Texte à lire>
Dans mon traité de Dynamique imprimé en 1743, j'ai démontré le principe de la conservation des forces vives dans tous les cas possibles; & j'ai fait voir qu'il dépend de cet autre principe, que quand des puissances se font équilibre, les vîtesses virtuelles des points où elles sont appliquées, estimées suivant la direction de ces puissances, sont en raison inverse de ces mêmes puissances. Ce dernier principe est reconnu depuis long - tems par les Géometres pour le principe fondamental de l'équilibre, ou du moins pour une conséquence nécessaire de l'équilibre.

M. Daniel Bernoulli dans son excellent ouvrage intitulé Hydrodynamica, a appliqué le premier au mouvement des fluides le principe de la conservation des forces vives, mais sans le démontrer. J'ai publié à Paris en 1744, un traité de l'équilibre & du mouvement des fluides, où je crois avoir démontré le premier la conservation des forces vives dans le mouvement des fluides. C'est aux savans à juger si j'y ai réussi. Je crois aussi avoir prouvé que M. Daniel Bernoulli s'est servi quelquefois du principe de la conservation des forces vives dans certains cas où il n'auroit pas dû en faire usage. Ce sont ceux où la vîtesse du fluide ou d'une partie du fluide change brusquement & sans gradation, c'est - à - dire sans diminuer par des degrés insensibles. Car le principe de la conservation des forces vives n'a jamais lieu lorsque les corps qui agissent les uns sur les autres passent subitement d'un mouvement à un mouvement différent, sans passer par les degrés de mouvement intermédiaires, à - moins que les corps ne soient supposés à ressort parfait. Encore dans ce cas le changement ne s'opere - t - il que par des degrés infiniment petits; ce qui le fait rentrer dans la regle générale. Voyez Hydrodynamique & Fluide.

Données fournies>
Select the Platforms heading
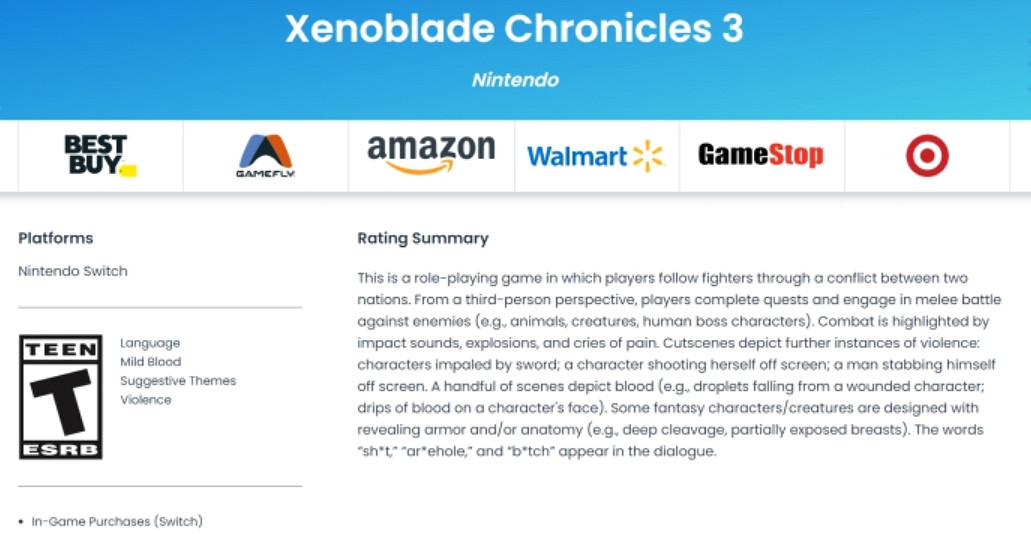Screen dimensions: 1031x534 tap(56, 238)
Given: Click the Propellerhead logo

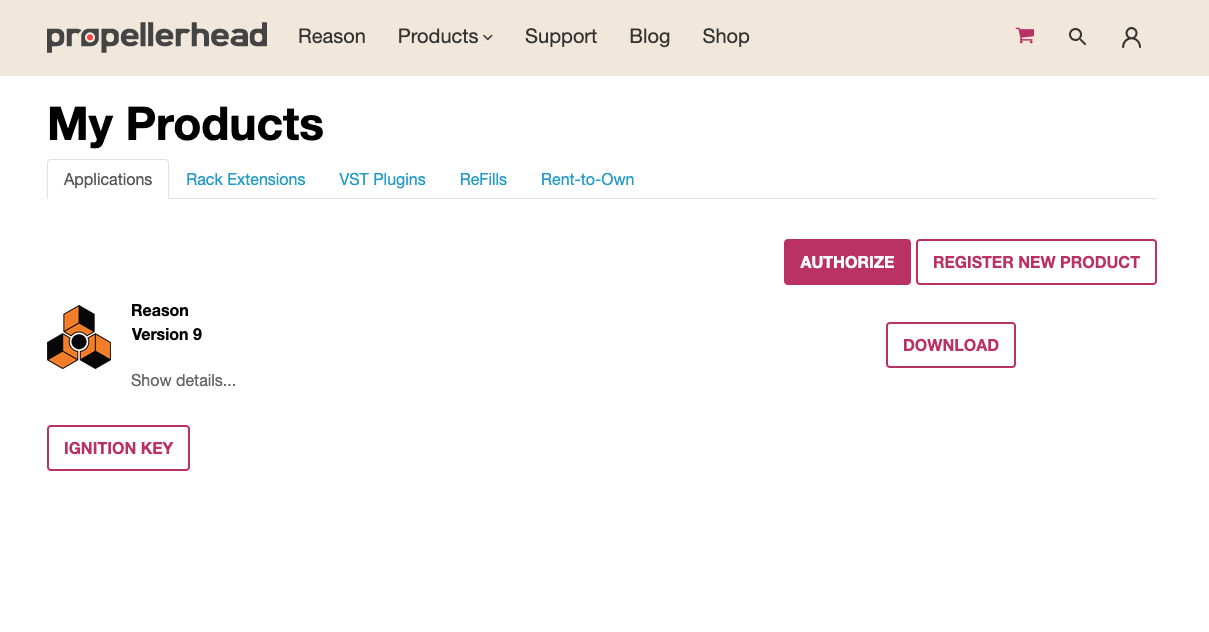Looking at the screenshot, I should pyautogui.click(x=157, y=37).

Demande écrite>
Recopiez intégralement le texte sur la conservation des forces vives, mot pour mot. Vous n'aurez pas besoin des données.

Résultat correct>
Dans mon traité de Dynamique imprimé en 1743, j'ai démontré le principe de la conservation des forces vives dans tous les cas possibles; & j'ai fait voir qu'il dépend de cet autre principe, que quand des puissances se font équilibre, les vîtesses virtuelles des points où elles sont appliquées, estimées suivant la direction de ces puissances, sont en raison inverse de ces mêmes puissances. Ce dernier principe est reconnu depuis long - tems par les Géometres pour le principe fondamental de l'équilibre, ou du moins pour une conséquence nécessaire de l'équilibre.

M. Daniel Bernoulli dans son excellent ouvrage intitulé Hydrodynamica, a appliqué le premier au mouvement des fluides le principe de la conservation des forces vives, mais sans le démontrer. J'ai publié à Paris en 1744, un traité de l'équilibre & du mouvement des fluides, où je crois avoir démontré le premier la conservation des forces vives dans le mouvement des fluides. C'est aux savans à juger si j'y ai réussi. Je crois aussi avoir prouvé que M. Daniel Bernoulli s'est servi quelquefois du principe de la conservation des forces vives dans certains cas où il n'auroit pas dû en faire usage. Ce sont ceux où la vîtesse du fluide ou d'une partie du fluide change brusquement & sans gradation, c'est - à - dire sans diminuer par des degrés insensibles. Car le principe de la conservation des forces vives n'a jamais lieu lorsque les corps qui agissent les uns sur les autres passent subitement d'un mouvement à un mouvement différent, sans passer par les degrés de mouvement intermédiaires, à - moins que les corps ne soient supposés à ressort parfait. Encore dans ce cas le changement ne s'opere - t - il que par des degrés infiniment petits; ce qui le fait rentrer dans la regle générale. Voyez Hydrodynamique & Fluide.